CHOOSING TOYS FROM BIRTH TO UNDER 3 YEARS OLD is not easy. There is an overwhelming amount of information, misinformation and marketing hype on our screens, where we shop and the catalogues we browse.
The most important thing to consider is your child’s safety. Australia has high standards when it comes to toys, especially toys for children under 3 years of age. The mandatory standard AS/NZS ISO 8124.1:2002 for toys for children up to and including 36 months of age came into effect on 17 December 2003. Every toy in our range is purchased from Australian distributors who adhere to these Australian Safety Standards.
SAFETY MUST COME FIRST
- Did you know that around 20 children per week are hospitalised in Australia due to button batteries?
- There are currently 553 toys on the ACCC Product Recall List
- Plastic toys often contain toxic PVC and other harmful chemicals
- Toys suitable for children aged up to three years must comply with the mandatory Trade Practices Act safety standard ‘Toys for children up to and including 36 months of age’. This means that, by law, toys suitable for ages up to 36 months (not just those marked as such) must not contain any parts and must not produce any small parts during normal use that could fit inside a 35 mm film canister, as they may be a choking hazard
WHAT CAN MY CHILD DO WITH THE TOY?
- Can your child grip the toy? Is it safe to put in their mouth? Does it have different textures?
- Can they take things out of it, put things in it, pull it along, push it, build it up, knock it down, roll it along?
- Does it combine with other toys? It is often much better value to select a few items that can be used together as your child’s play develops. Puzzles are a personal favourite of mine. You can put the pieces in an out, tell stories with them, draw around them, cut them out and colour them in. Match puzzle pieces to images or shapes in books or use them as moulds in Play Doh.
WHAT CAN MY CHILD LEARN FROM THE TOY?
- Babies learn through their senses. They mouth toys to learn about form and texture. Their sight and hearing senses are also stimulated by toys that move or can be manipulated. They are also developing important concepts such as object permanence, spatial awareness and their sense of self while playing with simple manoeuverable toys.
- Toddlers are very busy. They are looking for toys to pull or push along, build up and knock down or put things into.

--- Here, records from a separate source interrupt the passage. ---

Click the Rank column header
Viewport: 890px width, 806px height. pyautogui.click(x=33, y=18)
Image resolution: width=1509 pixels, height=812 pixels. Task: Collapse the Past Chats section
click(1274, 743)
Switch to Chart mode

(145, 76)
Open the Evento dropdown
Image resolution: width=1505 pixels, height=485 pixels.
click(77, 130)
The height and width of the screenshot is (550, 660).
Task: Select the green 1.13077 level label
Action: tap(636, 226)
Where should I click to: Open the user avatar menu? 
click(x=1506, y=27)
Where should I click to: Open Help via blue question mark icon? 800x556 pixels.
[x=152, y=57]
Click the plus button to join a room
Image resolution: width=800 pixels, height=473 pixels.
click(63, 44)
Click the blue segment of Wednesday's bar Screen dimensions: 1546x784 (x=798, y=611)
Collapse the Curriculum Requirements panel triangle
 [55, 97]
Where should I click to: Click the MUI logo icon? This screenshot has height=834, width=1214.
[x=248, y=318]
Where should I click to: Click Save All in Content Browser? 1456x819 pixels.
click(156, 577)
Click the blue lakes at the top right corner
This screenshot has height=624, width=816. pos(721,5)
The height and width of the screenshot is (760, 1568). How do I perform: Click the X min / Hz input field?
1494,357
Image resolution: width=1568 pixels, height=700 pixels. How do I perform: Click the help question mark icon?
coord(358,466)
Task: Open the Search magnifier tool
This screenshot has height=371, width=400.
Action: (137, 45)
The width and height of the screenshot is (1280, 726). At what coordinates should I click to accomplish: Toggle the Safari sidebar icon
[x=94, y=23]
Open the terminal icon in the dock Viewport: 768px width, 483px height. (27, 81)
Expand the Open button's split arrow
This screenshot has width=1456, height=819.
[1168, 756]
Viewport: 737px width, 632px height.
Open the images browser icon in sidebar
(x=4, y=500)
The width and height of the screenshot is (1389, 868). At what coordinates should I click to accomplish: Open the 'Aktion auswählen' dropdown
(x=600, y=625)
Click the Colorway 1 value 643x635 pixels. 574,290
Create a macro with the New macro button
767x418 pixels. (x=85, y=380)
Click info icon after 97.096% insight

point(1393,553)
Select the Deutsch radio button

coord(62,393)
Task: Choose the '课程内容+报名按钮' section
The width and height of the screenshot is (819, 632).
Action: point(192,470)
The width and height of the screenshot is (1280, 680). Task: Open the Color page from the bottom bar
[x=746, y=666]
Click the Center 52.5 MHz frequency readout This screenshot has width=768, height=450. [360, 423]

The blocks that they mouthed as babies can now be made into pens for the animals from their pull along farm toy. Their wooden cars are parked inside the shape sorter and they have most of the stacking rings in their walker wagon. This is a way for very young children to understand their environment by changing it. At the same time they are developing fine and gross motor skills, coordination and manipulation, language and communication.
AVOID TOY FADS AND FASHIONS
- It is easy to get caught up in marketing hype and select the latest and greatest for your child. Have you ever heard of Baby Einstein DVD’s? These were extremely popular about 10 years ago but Disney is now providing refunds for these videos that ‘do more harm than good’
- Electronic bells and whistles toys are marketed as Educational and Stimulating but recent studies have shown that they may be detrimental to your child’s language development
KEEP IT SIMPLE & ROTATE TOYS
- Simple toys enable your child to focus, understand what’s going on without too much distraction and be ready to move onto the next stage.
- It’s a good idea to use a series of baskets to rotate toys. This means that you can give wooden toys a wipe off with a damp cloth, check for damage and loose parts and rotate the toys within the baskets. Your child will love discovering what’s in the basket this week (and probably put the basket on their head).